TEXT SECTION ->
Topics: Education, Arts

A new art exhibition to showcase turnaround of some Rotorua taiohi

By Mānia Clarke
  • Waikato/Bay of Plenty

A Rotorua based Iwi-run alternative education whānau is changing the way some of the city's troubled mainstream rangatahi view schooling. Kōkiri will display 20 paintings by some of its youth in an exhibition called Tenei Au, as a showcase of the positive turn around.

15-year-old Levi knew little about his whakapapa. Since coming to Kōkiri that changed. 

Levi's mum Eleanor says she's seen a big change in him,

"Been a whole turnaround as well as in the home. And learning about where he's from and where he comes from because he hasn't had that father role model in his life."

Kōkiri work with referred rangatahi years 9 and 10 from four mainstream schools in the area who are on the verge of leaving.  In Rotorua, 400 young people aged 9-15 years aren't enrolled in school.

"For my attendance and drugs and yeah that's about it. I just use to go to school and use to ditch a lot," said 15-year-old student Isaia.

Although Kōkiri has only been operating for six months there's been a big shift in attitude by the students. This will be showcased in the exhibition.

"I've found it really good like I've opened up a lot from since I was being at Girls High, I was just all like closed in, but now I've just opened up towards people," said 14-year-old student Caitlin.

"Their pieces are emotions of their's that they sometimes can't release in kōrero. So, giving them release that theraputic mahi toi gave them that opportunity to express themselves that way," said art tutor Kellaz McManus.

Kōkiri was established by Te Taumata o Ngāti Whakaue Iho Ake Trust to help address the high number of Māori youth leaving school without any qualification. The aim is to transition them back to school or further education pathways.

Te Taumata o Ngāti Whakaue projects co-ordinator, George Haimona said, "Some mistakenly think these youth are useless maybe, a naughty child, but for us, mainstream schools perhaps still don't really understand them, and how to engage with them and how to help our youth, that's why they become insubordinate and troublesome."

"It's helping me get through my education and all that, but my goal is to go back to school," said Isaia.

The exhibition opens on Thursday afternoon at Rotorua Lakes Council Galleria.

AIM OF THE TASK ->
Write out the passage of the Kōkiri exhibition story word for word, starting with "By Mānia Clarke" and going on through "positive turn around.".

[Saved data entries]
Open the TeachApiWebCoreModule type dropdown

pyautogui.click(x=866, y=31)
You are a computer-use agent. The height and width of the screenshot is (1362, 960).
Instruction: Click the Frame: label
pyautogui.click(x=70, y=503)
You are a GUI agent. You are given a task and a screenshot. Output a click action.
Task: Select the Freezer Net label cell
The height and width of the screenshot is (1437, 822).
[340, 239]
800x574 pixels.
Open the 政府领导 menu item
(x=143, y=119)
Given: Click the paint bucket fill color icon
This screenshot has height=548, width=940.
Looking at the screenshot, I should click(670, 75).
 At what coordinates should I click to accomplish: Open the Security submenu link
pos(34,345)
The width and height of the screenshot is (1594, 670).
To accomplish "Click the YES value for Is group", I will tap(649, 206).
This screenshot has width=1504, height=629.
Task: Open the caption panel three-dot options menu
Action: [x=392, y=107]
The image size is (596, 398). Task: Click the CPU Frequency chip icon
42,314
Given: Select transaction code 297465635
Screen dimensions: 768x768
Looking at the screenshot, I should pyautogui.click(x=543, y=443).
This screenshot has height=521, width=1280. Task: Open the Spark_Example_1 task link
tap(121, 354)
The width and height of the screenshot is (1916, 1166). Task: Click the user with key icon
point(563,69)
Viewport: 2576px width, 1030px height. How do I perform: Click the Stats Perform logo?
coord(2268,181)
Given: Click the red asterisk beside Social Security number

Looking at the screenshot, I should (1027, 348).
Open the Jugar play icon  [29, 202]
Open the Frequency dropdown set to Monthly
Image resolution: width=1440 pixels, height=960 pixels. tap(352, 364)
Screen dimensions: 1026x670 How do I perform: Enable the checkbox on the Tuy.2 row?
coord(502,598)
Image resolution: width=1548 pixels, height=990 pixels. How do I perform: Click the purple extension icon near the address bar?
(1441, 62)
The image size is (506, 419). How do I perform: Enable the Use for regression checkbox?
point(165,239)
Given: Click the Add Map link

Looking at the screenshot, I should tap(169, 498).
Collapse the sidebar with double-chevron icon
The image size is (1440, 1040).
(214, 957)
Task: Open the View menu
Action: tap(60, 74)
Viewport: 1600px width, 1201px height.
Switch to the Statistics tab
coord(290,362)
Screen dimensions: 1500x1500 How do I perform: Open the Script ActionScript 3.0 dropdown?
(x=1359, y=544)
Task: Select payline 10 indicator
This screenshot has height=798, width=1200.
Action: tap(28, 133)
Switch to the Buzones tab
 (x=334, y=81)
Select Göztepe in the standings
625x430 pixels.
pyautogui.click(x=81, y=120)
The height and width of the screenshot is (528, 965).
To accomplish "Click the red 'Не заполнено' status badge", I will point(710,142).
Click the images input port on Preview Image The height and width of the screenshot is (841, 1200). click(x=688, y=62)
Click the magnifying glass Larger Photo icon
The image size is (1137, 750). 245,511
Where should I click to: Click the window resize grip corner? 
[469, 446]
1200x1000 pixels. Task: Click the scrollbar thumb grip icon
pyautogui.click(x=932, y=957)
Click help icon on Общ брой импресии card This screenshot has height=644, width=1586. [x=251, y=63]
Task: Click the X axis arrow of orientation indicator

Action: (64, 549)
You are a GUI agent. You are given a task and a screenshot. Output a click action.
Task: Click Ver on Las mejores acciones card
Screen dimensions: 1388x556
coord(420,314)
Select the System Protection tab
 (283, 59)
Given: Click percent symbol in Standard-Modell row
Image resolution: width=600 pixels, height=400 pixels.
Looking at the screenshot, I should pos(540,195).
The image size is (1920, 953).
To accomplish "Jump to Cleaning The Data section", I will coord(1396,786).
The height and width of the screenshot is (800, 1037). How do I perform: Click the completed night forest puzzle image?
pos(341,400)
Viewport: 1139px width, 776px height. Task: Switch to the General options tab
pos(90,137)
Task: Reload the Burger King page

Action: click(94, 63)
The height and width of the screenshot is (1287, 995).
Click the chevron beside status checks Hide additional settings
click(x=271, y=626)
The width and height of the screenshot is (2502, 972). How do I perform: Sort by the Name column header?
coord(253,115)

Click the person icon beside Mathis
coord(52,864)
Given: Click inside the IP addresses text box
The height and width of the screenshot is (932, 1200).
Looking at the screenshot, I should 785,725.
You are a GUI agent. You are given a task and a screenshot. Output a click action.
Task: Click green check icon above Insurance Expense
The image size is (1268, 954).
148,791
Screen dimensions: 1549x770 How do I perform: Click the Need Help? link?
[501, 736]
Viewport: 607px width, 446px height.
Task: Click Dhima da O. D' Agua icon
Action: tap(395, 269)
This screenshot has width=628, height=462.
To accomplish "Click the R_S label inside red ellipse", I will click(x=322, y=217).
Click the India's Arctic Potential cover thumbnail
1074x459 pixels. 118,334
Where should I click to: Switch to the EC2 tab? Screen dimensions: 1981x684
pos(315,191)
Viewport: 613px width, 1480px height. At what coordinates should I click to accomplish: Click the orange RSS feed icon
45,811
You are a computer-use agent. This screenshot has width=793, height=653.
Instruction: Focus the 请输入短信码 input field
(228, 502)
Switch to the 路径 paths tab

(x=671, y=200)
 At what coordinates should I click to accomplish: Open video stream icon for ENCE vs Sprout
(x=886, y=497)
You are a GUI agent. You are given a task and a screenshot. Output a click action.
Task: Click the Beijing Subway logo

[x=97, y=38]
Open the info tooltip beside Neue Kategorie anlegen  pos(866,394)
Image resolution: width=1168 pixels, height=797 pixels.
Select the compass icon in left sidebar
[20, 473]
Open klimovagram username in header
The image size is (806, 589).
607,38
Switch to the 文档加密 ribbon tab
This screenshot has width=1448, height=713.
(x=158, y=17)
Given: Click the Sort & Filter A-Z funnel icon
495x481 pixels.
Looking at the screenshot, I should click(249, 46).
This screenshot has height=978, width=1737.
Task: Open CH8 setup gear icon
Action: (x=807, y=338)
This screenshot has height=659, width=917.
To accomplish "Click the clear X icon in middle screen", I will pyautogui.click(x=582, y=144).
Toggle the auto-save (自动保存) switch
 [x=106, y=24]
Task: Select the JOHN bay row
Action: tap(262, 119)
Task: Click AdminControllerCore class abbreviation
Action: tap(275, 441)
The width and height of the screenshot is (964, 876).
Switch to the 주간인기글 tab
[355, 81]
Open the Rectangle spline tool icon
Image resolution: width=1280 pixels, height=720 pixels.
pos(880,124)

ANSWER ->
By Mānia Clarke
  • Waikato/Bay of Plenty

A Rotorua based Iwi-run alternative education whānau is changing the way some of the city's troubled mainstream rangatahi view schooling. Kōkiri will display 20 paintings by some of its youth in an exhibition called Tenei Au, as a showcase of the positive turn around.